Y’know, Bruce mentioned that you give him “something to look forward to three times a week.” Now, i know that you only do this blog twice a week. So unless you and Bruce are doing something… um… exciting…that we don’t know about… maybe just three words from a random word generator, or just a headline from something,and we do the rest. I’m up for it, Murr! This is one of my favorite places to chat with people. I don’t do social media. Your commenters are so articulate and well-informed. That’s why I love them. And on THAT format, YOU can be the commenter! I, for one, would love the resipricosity of it all.
Not gonna happen, though, sorry! It works just as well if I put forth my best effort for an audience, and you can take it wherever you want. As you all do!
Ah, Mim. It is sad fact that counting is not one of my strong suits. I suffer from dyscalculia. I can’t hold numbers in my head. They invert themselves or twist into something completely different from what’s on the page. It’s random, which makes it very annoying.
Anyway two and three aren’t all that different in my head. As I like to say, there’s three and there’s many.
So, Bruce: what color is three?
Oo! Oo! I know this one. Three is a sort of sandy color with gray undertones and a slight golden glint.
Carolyn, wondering if I have synesthesia? I was going to say yellow before Murr jumped in there. I do associate colors with numbers and letters, but it might be a hold over from the alphanumeric fridge magnets my mom got. She figured out really early that I was unusual. I learned to read before my brother who is 2.5 years older than me. Mom was quizzing him with flash cards and I would answer before him. Then she found out she could keep me occupied for hours by giving me a piece of clay. I went on to become an artist and a biologist. My slow, thoughtful brother is a veterinarian with a PhD in genetics and is currently working as a high powered pharmaceutical exec.
Yep, Bruce, synesthesia. Three is orange, in my world. Murr has a much more intricate “three” than I!
After seeing the Phallological Museum of Reykjavik this summer, which touts itself as the only mammalian penis museum in the world (a believable assertion), I see that mammals are no competitors to insects in variety. The whale penis, though, was as big as my wife.
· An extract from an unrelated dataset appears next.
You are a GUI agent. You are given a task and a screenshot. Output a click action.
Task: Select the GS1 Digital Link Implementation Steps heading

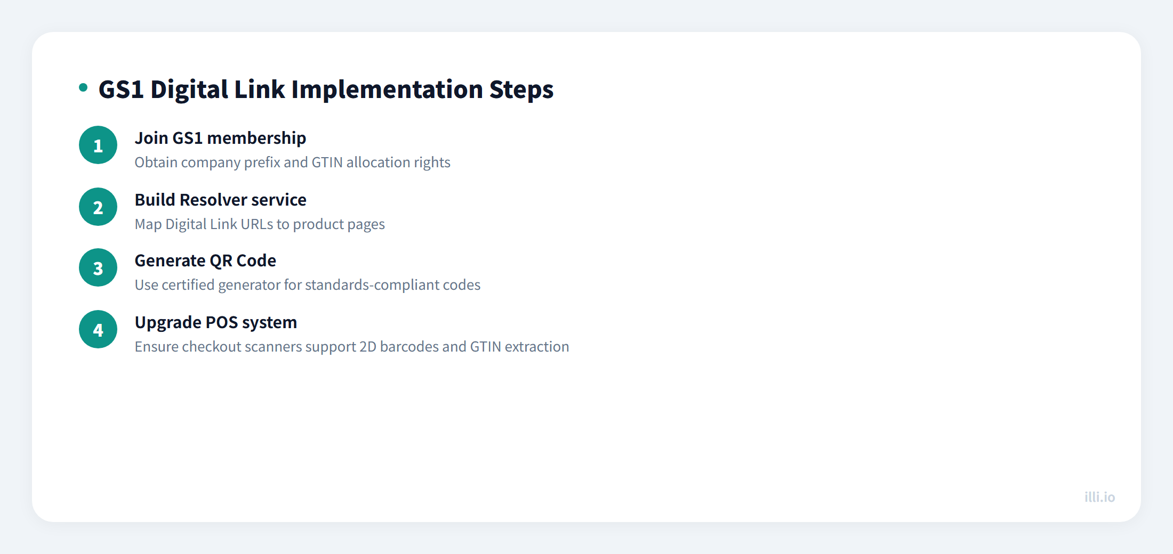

Okay, that was a startling comparison, Stuart. Stay tuned for more penis posts on Wednesday, unless an intervening event inter…uh…venes.
Stuart! That was my biggest laugh of the evening!
Did you know that whale watchers refer to appearances by whale penises as Pink Floyd? Or at least they did at one point. That’s one of those cases where a giant penis makes up for awkward coupling situations.
And then there’s the sad gorilla situation, usually not much more than two inches long.
The male mallard’s penis — and the complicated vagina that the female has, which presumably evolved to deal with what I can only describe as duck gang-rapes, which I did not enjoy seeing, though I couldn’t look away — is also interesting.
I’m pretty sure ornithologists refer to mallard duck coitus as duck rape. It’s not unknown for hen mallards to die from being assaulted by gangs of drakes.
This was a perfect wrap to a very fun weekend. Thanks to ALL here.
P.S. If you want to read a truly horrifying account of an earwig (or a beetle) crawling into the ear of a person, revisit the journal entry of John Speke, 1864, who searched for the source of the Nile.
https://dianabuja.wordpress.com/2011/01/11/spekes-adventure-with-a-beetle-on-lake-tanganyika-c-1862/
It’s time to wrap some of this up, unless you want to spill the contents of my upcoming blog post.